Mayor of Monowi, Nebraska
- Incumbent
- Assumed office 2004
- Preceded by: Rudy Eiler

Personal details
- Born: October 11, 1933 (age 92) Holt County, Nebraska, U.S.

= Elsie Eiler =

Only resident of Monowi, Nebraska

Elsie Piklapp Eiler (born October 11, 1933) is an American woman who is the mayor of Monowi, Nebraska. As the sole resident, she runs the town's library, postal service, and its only business: the local tavern. As mayor, she writes the permits for her tavern's liquor license and files the town taxes for herself. Born in Monowi at a time when the population was around 100 people, Eiler grew up in the town and met her husband, Rudy. They later purchased the local tavern in the 1970s and Eiler was made the town secretary and treasurer.

The Eilers had become the sole residents by 2000. In 2004, after Rudy died, Eiler opened a library in his name. Her single residency and this public library opening received national attention and she was interviewed by a wide range of media personalities. She has continued running the Monowi tavern and library in the years since.

==Life and career==
Eiler was born as Elsie Marie Piklapp on October 11, 1933 in Holt County, Nebraska, to Elsie and Michael Piklapp. Her mother was also born in Nebraska and her father was an immigrant from Germany.

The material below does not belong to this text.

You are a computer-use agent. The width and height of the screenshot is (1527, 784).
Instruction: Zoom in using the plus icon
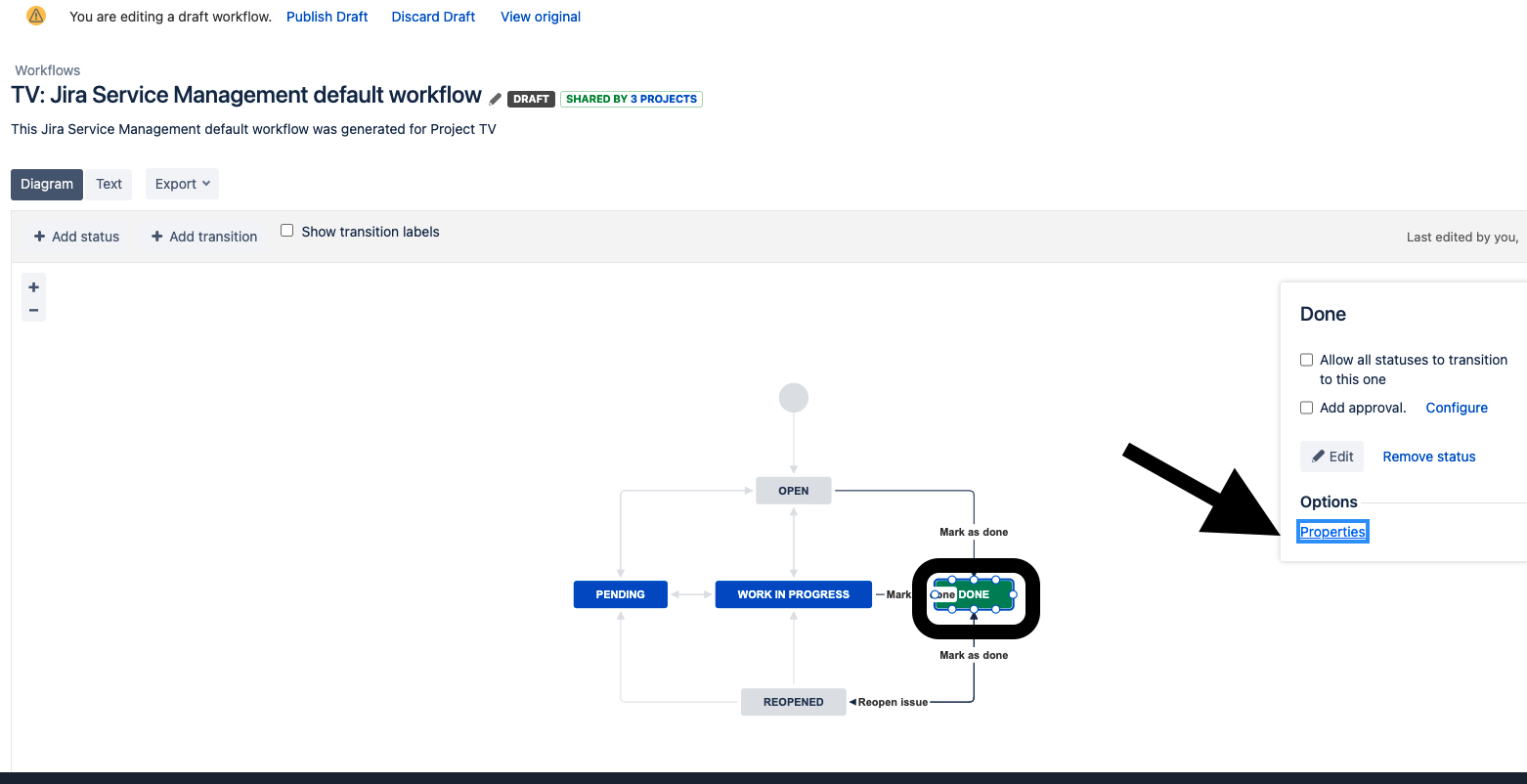(x=33, y=285)
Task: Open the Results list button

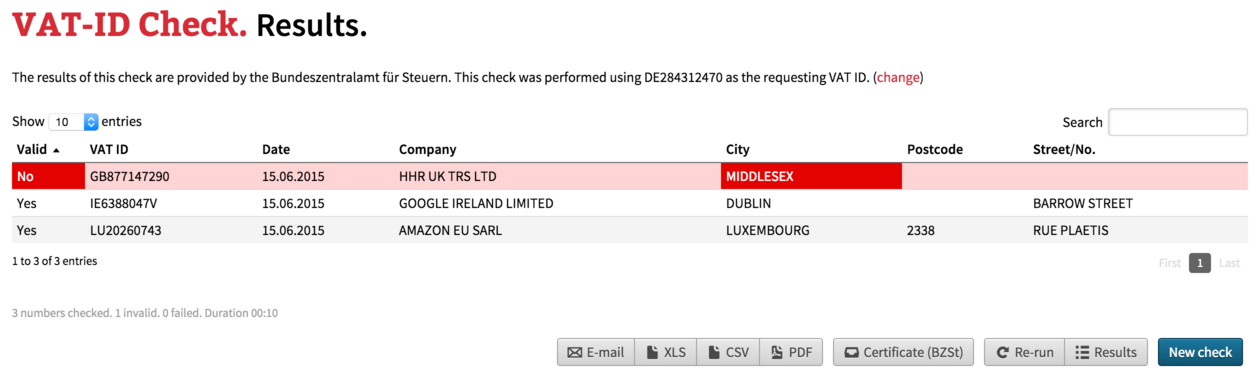Action: [1106, 352]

Eiler spent her childhood on her parents' farm just north of Monowi. She met her future husband, Rudy, in elementary school. Eiler received her driver's license at the age of 9. She attended Lynch High School in nearby Lynch, Nebraska, graduating in 1951. Rudy left for three years to join the United States Air Force and was stationed in France.

During this period, Eiler and a friend traveled to Kansas City to attend flight attendant school. She then worked in Austin, Texas and Dallas, Texas as an airline reservations agent. After returning, the Eilers stayed in Omaha, Nebraska for a period of six months while Rudy finished his military requirements, during which time they married. In 1971 they purchased the Monowi tavern, officially reopening it in 1975. By 1979, Eiler had become both the town's secretary and treasurer, with the population having dwindled to 16 residents. Eiler and her husband had become the only residents of the town by 2000, with Rudy acting as mayor.

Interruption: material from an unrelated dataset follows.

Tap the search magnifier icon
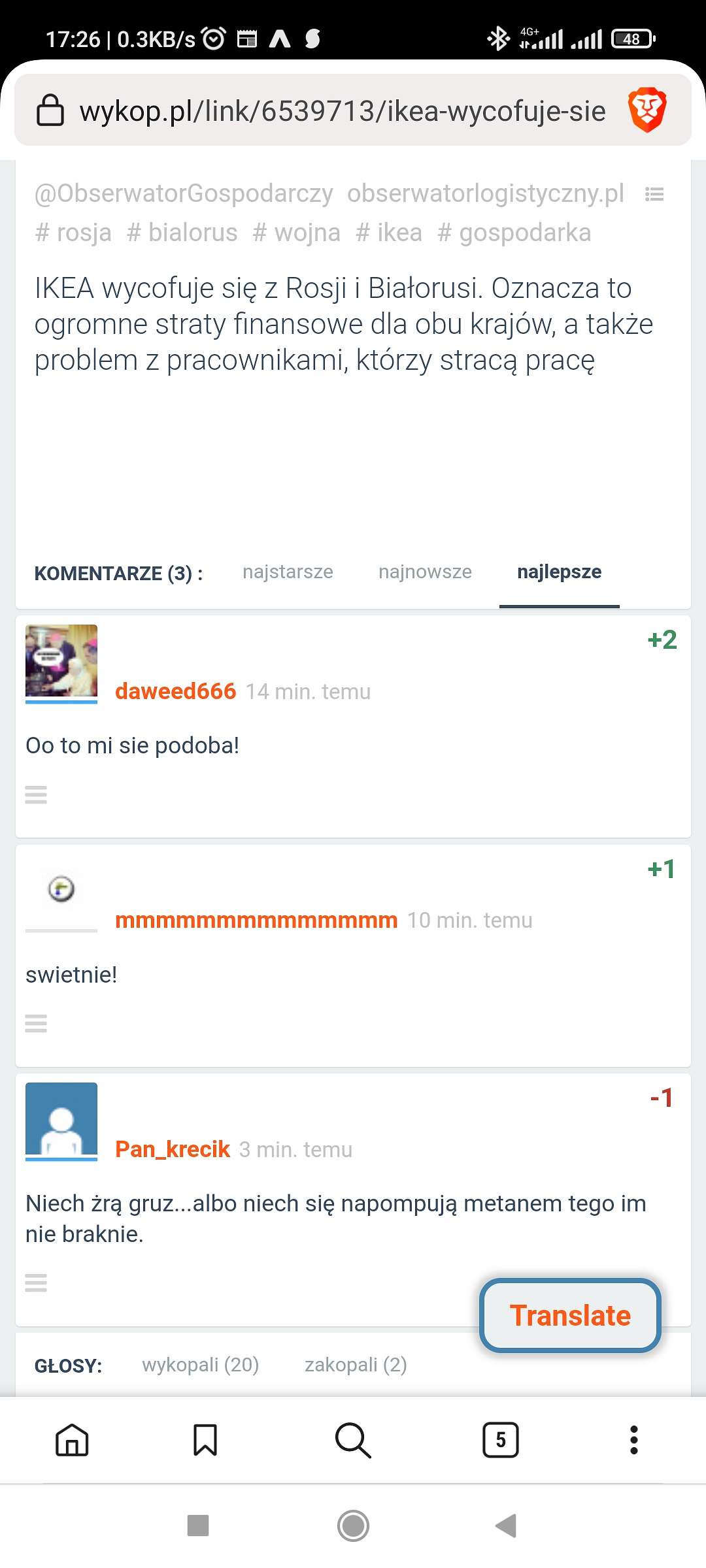706x1568 pixels. tap(353, 1440)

The Monowi library holds a large book collection which belonged to Rudy. Prior to his death, the Eiler family set about fulfilling his dream of owning a public library, with help from their son Jack. After Rudy died, and as newly-established as mayor and sole resident, Elsie Eiler officially opened Rudy's Library in the summer of 2004. Housing over 4,000 volumes, it is frequently visited by friends and neighbors in towns surrounding Monowi. The library's opening saw national news coverage, with multiple morning programs such as CBS News Sunday Morning visiting to interview Eiler and Larry The Cable Guy hosting a comedy performance. Eiler turned down any interviews that would require her to leave the town, deciding not to appear on The Tonight Show with Jay Leno, The Rosie O'Donnell Show, or The Ellen DeGeneres Show.

During his production of Lillian in 2016, filmmaker Andreas Horvath visited Monowi to meet Eiler. She closed the tavern's dining room during the COVID-19 pandemic, per state regulations, but continued selling alcohol and food through a to-go service. This caused a significant increase in business, in addition to the 2019 Midwestern U.S. floods affecting the region the prior year that had resulted in the tavern being one of the few unaffected restaurants in the surrounding area. In 2005, then-student journalist at the University of Nebraska–Lincoln Alyssa Schukar began a photo history and collage of Eiler. This photo essay was continued in the following seventeen years, and was published in 2022 in The New York Times.

==Personal life==
Eiler has two sisters, Marjorie and Phyllis, and two brothers, Marvin and Dwayne. She married Ronnie "Rudy" Eiler on June 28, 1954 in Lynch, Nebraska. They had a son and daughter together. Rudy died in January 2004 from lung cancer. Eiler was diagnosed with colon cancer in 2011 and underwent chemotherapy.